It's entirely possible that you'll now do *less* useful work, even
though you specifically set out to vacuum more aggressively! This is
due to the way the GUCs interact with each other, of course: the more
often VACUUM runs, the less likely it is that it'll find XIDs before
vacuum_freeze_min_age to trigger freezing during any individual VACUUM
operation, the less useful work you'll do (you'll just accumulate
unfrozen all-visible pages until you finally have an aggressive
VACUUM).

This is exactly as illogical as it sounds. Postgres 16 will be the
first version that even shows instrumentation around freezing at all
in the log reports from autovacuum. This will be a real eye-opener, I
suspect -- I predict that people will be surprised at how freezing
works with their workload, when they finally have the opportunity to
see it for themselves.

> Owing to the lingering belief that many users have whereby hosting providers
> have magically enabled Postgres to do all of this for you, there is
> still a need to
> actively deal with these thresholds based on load. That is, as far as
> I understand,
> Postgres doesn't automatically adjust based on load. Someone/thing
> still has to modify
> the thresholds as load and data size changes.

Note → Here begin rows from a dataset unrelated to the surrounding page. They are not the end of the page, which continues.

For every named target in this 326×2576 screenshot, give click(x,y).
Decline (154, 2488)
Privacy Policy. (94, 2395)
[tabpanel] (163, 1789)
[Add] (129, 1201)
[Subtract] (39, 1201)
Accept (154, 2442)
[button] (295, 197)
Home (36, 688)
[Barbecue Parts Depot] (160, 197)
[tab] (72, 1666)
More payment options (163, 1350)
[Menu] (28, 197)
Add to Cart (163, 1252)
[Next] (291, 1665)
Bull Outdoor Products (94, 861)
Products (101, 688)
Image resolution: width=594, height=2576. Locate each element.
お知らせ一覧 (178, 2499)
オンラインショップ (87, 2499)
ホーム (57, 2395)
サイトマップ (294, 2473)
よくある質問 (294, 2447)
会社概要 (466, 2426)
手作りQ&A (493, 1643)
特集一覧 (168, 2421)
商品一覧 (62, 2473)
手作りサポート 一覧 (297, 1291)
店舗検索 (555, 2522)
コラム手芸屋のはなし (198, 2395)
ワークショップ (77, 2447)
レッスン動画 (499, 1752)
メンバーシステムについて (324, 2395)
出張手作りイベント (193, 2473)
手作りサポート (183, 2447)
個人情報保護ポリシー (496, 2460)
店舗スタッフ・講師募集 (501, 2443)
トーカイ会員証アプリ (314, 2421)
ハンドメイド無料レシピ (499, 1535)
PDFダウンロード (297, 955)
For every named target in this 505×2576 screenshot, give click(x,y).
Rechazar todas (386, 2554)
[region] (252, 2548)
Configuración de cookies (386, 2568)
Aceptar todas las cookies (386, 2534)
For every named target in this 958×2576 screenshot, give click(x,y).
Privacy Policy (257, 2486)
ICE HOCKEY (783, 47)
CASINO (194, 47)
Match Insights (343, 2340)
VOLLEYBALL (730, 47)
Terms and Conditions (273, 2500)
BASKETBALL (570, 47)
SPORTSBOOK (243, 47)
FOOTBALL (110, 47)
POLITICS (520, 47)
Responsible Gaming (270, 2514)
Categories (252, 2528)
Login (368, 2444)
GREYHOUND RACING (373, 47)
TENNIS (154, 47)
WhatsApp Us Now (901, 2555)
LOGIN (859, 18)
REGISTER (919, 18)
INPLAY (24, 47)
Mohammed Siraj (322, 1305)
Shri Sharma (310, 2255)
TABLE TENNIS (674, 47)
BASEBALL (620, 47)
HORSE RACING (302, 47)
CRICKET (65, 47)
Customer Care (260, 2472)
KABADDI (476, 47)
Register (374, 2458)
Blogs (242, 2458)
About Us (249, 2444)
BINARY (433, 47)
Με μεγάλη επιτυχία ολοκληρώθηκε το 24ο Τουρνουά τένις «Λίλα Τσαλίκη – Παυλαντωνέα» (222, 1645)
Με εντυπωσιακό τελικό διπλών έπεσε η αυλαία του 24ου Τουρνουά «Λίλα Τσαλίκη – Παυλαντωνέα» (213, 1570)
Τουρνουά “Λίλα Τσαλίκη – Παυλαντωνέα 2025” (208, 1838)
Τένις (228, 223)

Well, vacuum_freeze_min_age (anything based on XID age) runs into the
following problem: what is the relationship between XID age, and
freezing work? This is a question whose answer is much too
complicated, suggesting that it's just the wrong question. There is
absolutely no reason to expect a linear relationship (or anything like
it) between XIDs consumed and WAL required to freeze rows from those
XIDs. It's a totally chaotic thing.

The reason for this is: of course it is, why wouldn't it be? On Monday
you'll do a bulk load, and 1 XID will write 1TB to one table. On
Tuesday, there might be only one row per XID consumed, with millions
and millions of rows inserted. This is 100% common sense, and yet is
kinda at odds with the whole idea of basing the decision to freeze on
age (as if vacuum_freeze_min_age didn't have enough problems
already!).

For now, I think our best bet is to signal the importance of avoiding
disaster to intermediate users, and signal the importance of iterative
tuning to advanced users.

> If the "workload requirements" is pointing towards aggressive
> freezing/wraparound
> tasks that happen regardless of thresholds, then for me at least that
> isn't clear
> in that sentence and it feels like there's an implication that
> Postgres/autovacuum
> is going to magically adjust overall vacuum work based on database workload.

That's a good point.

> 2) "The intended audience is database administrators that wish to
> perform more advanced
> autovacuum tuning, with any of the following goals in mind:"
>
> I love calling out the audience in some way. That's really helpful, as are the
> stated goals in the bullet list. However, as someone feeling pretty novice
> after reading all of this, I can't honestly connect how the content on this page
> helps me to more advanced tuning.

You're right to point that out; the actual content here was written
half-heartedly, in part because it depends on the dead-tuple-space
patch, which is not my focus at all right now.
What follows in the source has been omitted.